Here are the steps involved.  We want to get S^3 \cap Z(f) as a point set in \mathbb{R}^3So first defined the (stereo graphic projection) S^3 \to \mathbb{R} \cup \infty.

The projection is from the point (0, e) \in S_3.  Meaning this point maps to \infty.  For all other points (a,b) \in S_3 let l(a,b) = (a,b) + t(-a, e -b) be the real line (t \in \mathbb{R}) connecting (a,b) and (0,e).  It intersects \{(c,d)| re(d) = 0\}\cong \mathbb{R}^3 in a unique point.  Its when re(b) + t_b(e - re(b)) = 0, or t_b = \frac{- re(b)}{e - re(b)}.  Then the explicit formula is (for (a,b) \ne (0,e)):

(a,b) = (a_1 + ia_2, b_1 + ib_2) \mapsto t_b(a_1,a_2,b_2)

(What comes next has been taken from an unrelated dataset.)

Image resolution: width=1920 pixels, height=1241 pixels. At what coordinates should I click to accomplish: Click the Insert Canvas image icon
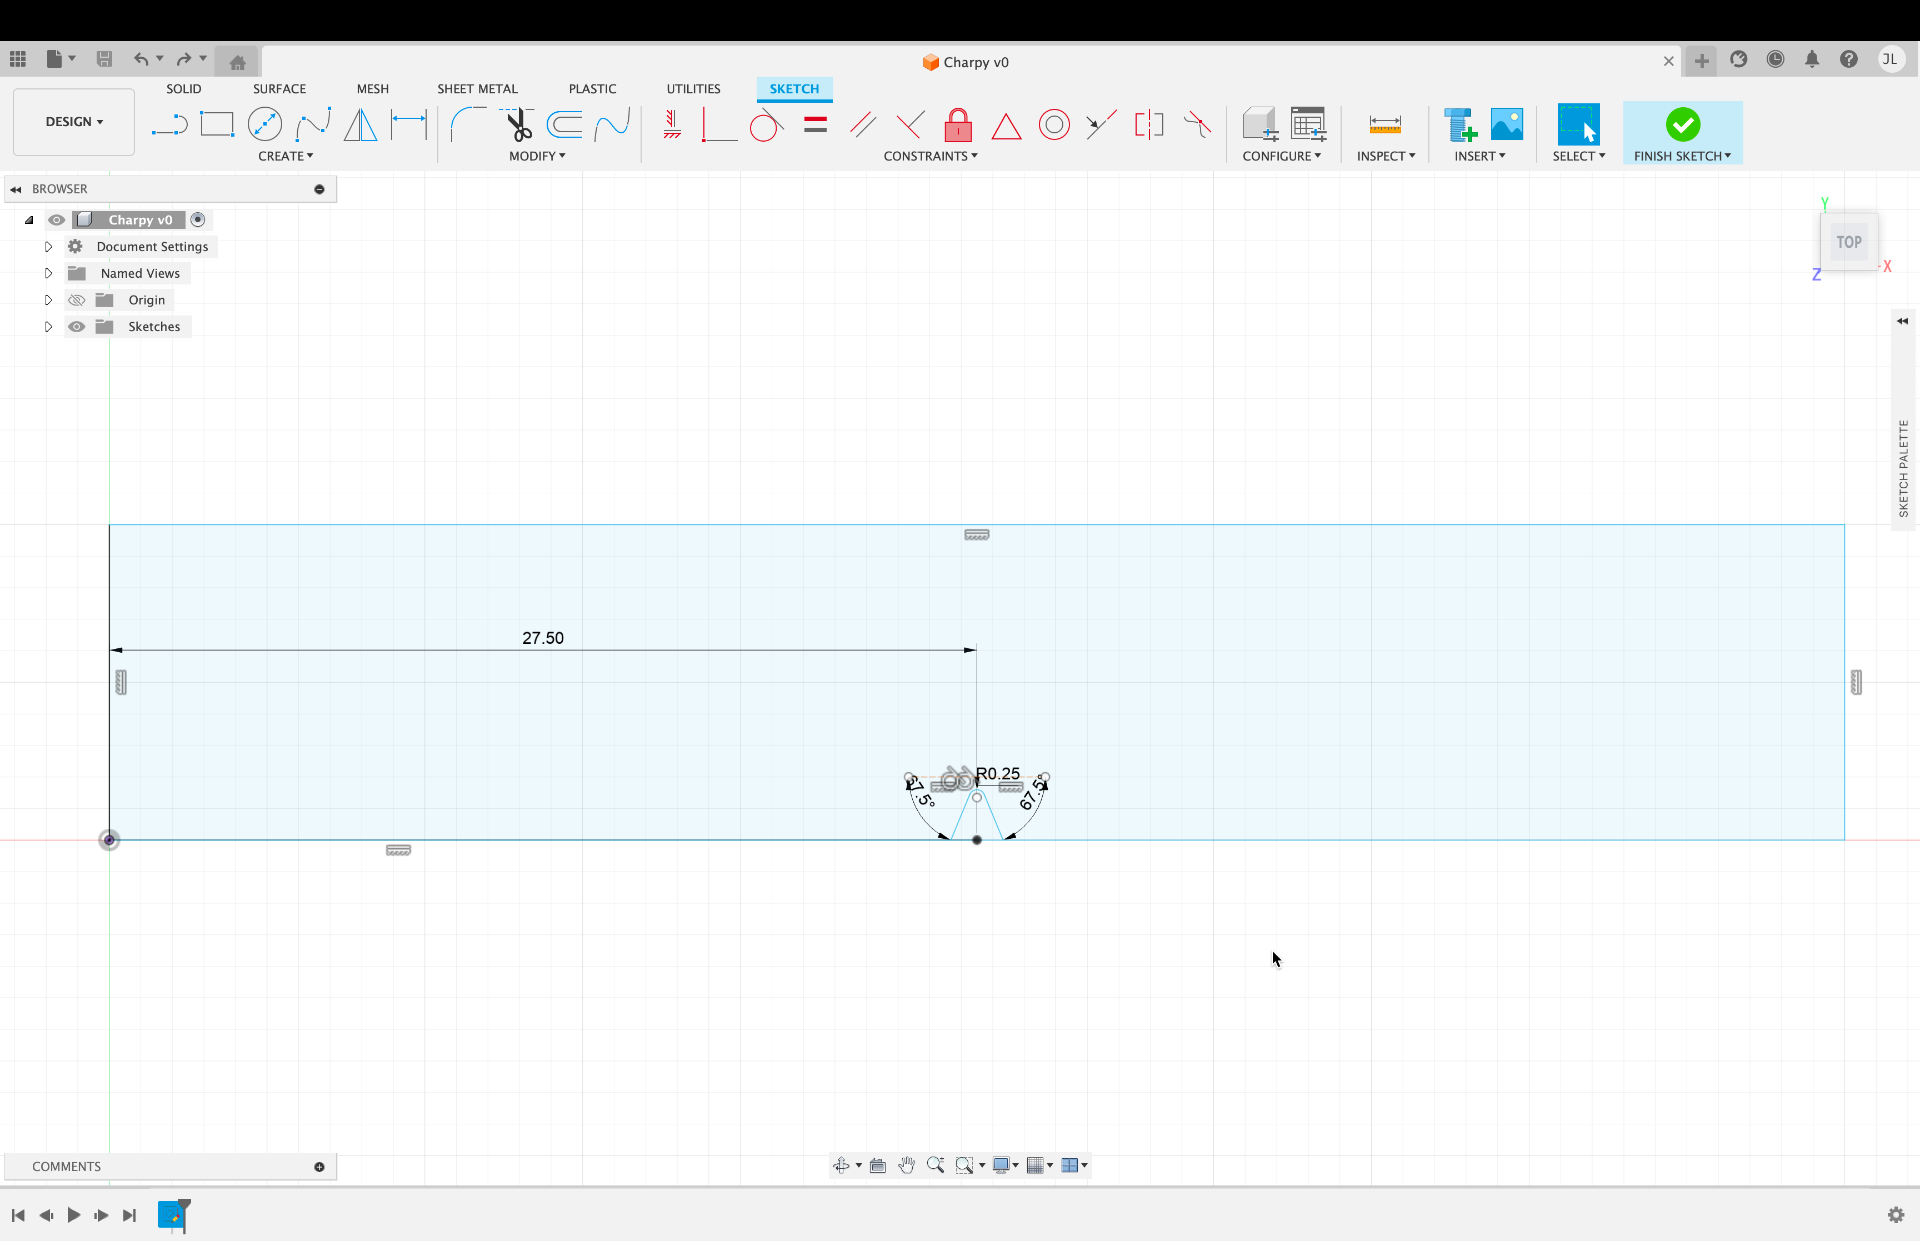pyautogui.click(x=1507, y=125)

Now about getting the inverse to this map
.  Say $(u,v,w) \in \mathbb{R}^3$.  We want to produce two complex numbers.  Based on the forwards map, the first should be a (real) scalar multiple of $u + iv$ and the second be roughly $x + iw$.  All in all we can write the point as

e \cdot (su +siv, x +isw)

you have two conditions: the value of t_b above, and also that this point should have norm e^2, these in principle should determine s,x but the equations seem to get pretty ugly (the answer is in the book).

A concrete example
$f = xy – y^2 = y(x – y)$.  Then it is the union of the horizontal line given by y and the diagonal line given by y = x.  Its not hard to check that under the sterographic projection, the horizontal line maps to a circle

\{(a,b,c) \in \mathbb{R}^3| a = 0, b^2 + c^2 = e^2\}

and the diagonal line maps to the ellipse

\{(a,b,c) \in \mathbb{R}^3| b = c, (a - e)^2 + 2b^2 = 2e^2\}

and it happens that these are closed paths in \mathbb{R}^3 that are linked.  You could do this with y^2 = x^3 and you would get the trefoil wrapped around the torus; you get the (2,3) torus knot but the equations are more cumbersome.  I wonder if you would get the (n,m) torus knot if you look at y^n = x^m?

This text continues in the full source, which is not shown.